Caetano, quer queiram quer não, o mais completo músico popular do mundo

por Homero Nunes

Por Rodrigo Morais

Se você tem uma idéia incrível
É melhor fazer uma canção
Está provado só é possível
Filosofar em alemão
(Língua, 1984)

Muito provavelmente você o considera um chato. Talvez um sujeito inconveniente. Quiçá uma bicha enrustida e espalhafatosa, se é que isso é possível. Pouco importa. O fato é que Caetano Veloso, independente de sua personalidade estridente, pode ser considerado como o músico popular mais completo do Brasil, se não do mundo. Quer você leitor queira, quer você não queira. Por quê? Simples: salvo engano, nenhum outro músico, seja ele de nacionalidade norte-americana, cubana ou inglesa (os únicos países cuja música popular faz frente à brasileira), conseguiu reunir, a um só tempo, os atributos de grande melodista, grande letrista e grande intérprete. Grandes nomes da música ocidental possuem ou possuíram um ou dois desses atributos muito bem desenvolvidos, mas quase nenhum os três. 


 Alguém poderia objetar que Caetano Veloso não é tão bom melodista quanto o foram Tom Jobim ou Carlos Lyra. OK. Mas ele é quase tão bom quanto eles, o que já é muito. Outra objeção óbvia: ele não seria tão bom letrista quanto o foram Chico Buarque ou Vinícius de Moraes. OK de novo. Mas o contra-argumento permanece o mesmo: ele é quase tão bom quanto eles. Aliás, em relação a Vinícius, eu diria não ser nenhum exagero dar a primazia ao verbo de Caetano. Terceira objeção: ele não seria tão bom intérprete quanto o foram, sei lá, João Gilberto ou Milton Nascimento. OK mais uma vez. Mas… bem, vocês já entenderam.
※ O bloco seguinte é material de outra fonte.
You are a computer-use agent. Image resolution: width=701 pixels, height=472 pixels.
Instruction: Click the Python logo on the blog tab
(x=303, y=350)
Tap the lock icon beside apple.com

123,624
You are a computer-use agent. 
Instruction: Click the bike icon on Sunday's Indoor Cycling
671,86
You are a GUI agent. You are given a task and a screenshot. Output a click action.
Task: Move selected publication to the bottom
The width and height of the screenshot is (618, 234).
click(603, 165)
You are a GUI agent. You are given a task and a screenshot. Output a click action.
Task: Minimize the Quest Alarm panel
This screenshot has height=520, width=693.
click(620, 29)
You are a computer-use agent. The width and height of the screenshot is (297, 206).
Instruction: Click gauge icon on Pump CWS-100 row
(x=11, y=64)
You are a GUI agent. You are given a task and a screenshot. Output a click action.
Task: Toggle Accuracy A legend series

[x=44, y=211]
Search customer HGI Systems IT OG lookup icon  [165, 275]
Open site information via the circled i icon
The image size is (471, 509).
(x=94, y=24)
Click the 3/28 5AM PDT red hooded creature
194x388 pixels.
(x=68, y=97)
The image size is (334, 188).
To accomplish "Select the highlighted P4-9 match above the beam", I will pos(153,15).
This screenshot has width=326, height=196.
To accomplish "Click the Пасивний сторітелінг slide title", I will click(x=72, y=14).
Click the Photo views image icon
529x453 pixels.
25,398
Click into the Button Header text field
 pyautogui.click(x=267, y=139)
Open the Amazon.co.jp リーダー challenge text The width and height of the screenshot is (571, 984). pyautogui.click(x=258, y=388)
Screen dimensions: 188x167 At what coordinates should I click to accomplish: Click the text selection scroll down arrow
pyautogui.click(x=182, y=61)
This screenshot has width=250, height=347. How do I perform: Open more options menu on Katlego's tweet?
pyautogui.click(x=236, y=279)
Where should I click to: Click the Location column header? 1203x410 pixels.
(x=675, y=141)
Ao fim e ao cabo, um músico que reúne semelhante gama de qualidades, não pode, jamais, ser subestimado, apesar da má vontade que seu nome costuma despertar nos incautos.


O problema é que Caetano, tal qual outros artistas brasileiros excepcionais, como Oswald de Andrade ou Nelson Rodrigues, criou toda uma mitologia em torno de si, tornando-se uma verdadeira personagem pública. Vantagens à parte, pois elas existem, esse tipo de atitude midiática costuma cobrar seu preço, a ser pago na mesma moeda do figurão que emite opinião sobre todos e sobre tudo (seja pelo gosto da polêmica, seja pela ânsia da estilização fácil): a incompreensão. Pouquíssimos são os que conseguem separar o homem Caetano Veloso de sua arte, e olha que o músico, natural de Santo Amaro da Purificação (BA), possui um rol de pelo menos umas cinquenta canções extraordinárias, compostas sozinho ou em parceria. Malgrado tamanho mérito, sua persona, normalmente tida como impertinente, enquanto Caetano estiver vivo, sempre haverá de se interpor entre seu cancioneiro (o que de fato importa) e o julgamento crítico (ou, melhor seria dizer, acrítico) de sua assistência.


Para finalizar o post, seria de grande valia, acredito, lembrar o leitor, em especial aquele que ainda implica com Caetano, de que este ano há uma importante efeméride relacionada à sua obra, que são os quarenta anos do lançamento de Transa (1972), normalmente considerado o melhor álbum de sua longa carreira – embora ele considere Livro, de 1997, superior. Misturando letras compostas em inglês e português, Transa foi gravado na Inglaterra na época do exílio de Caetano e de Gilberto Gil, pouco antes de o primeiro voltar para o Brasil. Devido à pressa de Caetano em retornar à terra natal, o álbum acabou, infelizmente, não sendo lançado na Europa, algo que, suponho, poderia ter maximizado seu já consolidado renome no exterior. De todo modo, ao que parece, o álbum está para ser relançado, em luxuoso acabamento, tanto no formato CD quanto no vinil. De uma certa forma, Transa seria uma espécie de síntese perfeita do músico que tão bem soube se apropriar de, basicamente, três tradições em tese díspares: a música brasileira pré-Bossa Nova (Vicente Celestino, Lupicínio Rodrigues etc.), a própria Bossa Nova e o pop-rock dos Beatles e outras bandas inglesas. Como Caetano entrará para a história por aquilo que cantou e não por aquilo que disse, que o leitor desavisado não se faça de rogado e ouça-o, nem que seja para me desmentir e, assim, embasar melhor seu preconceito (sic).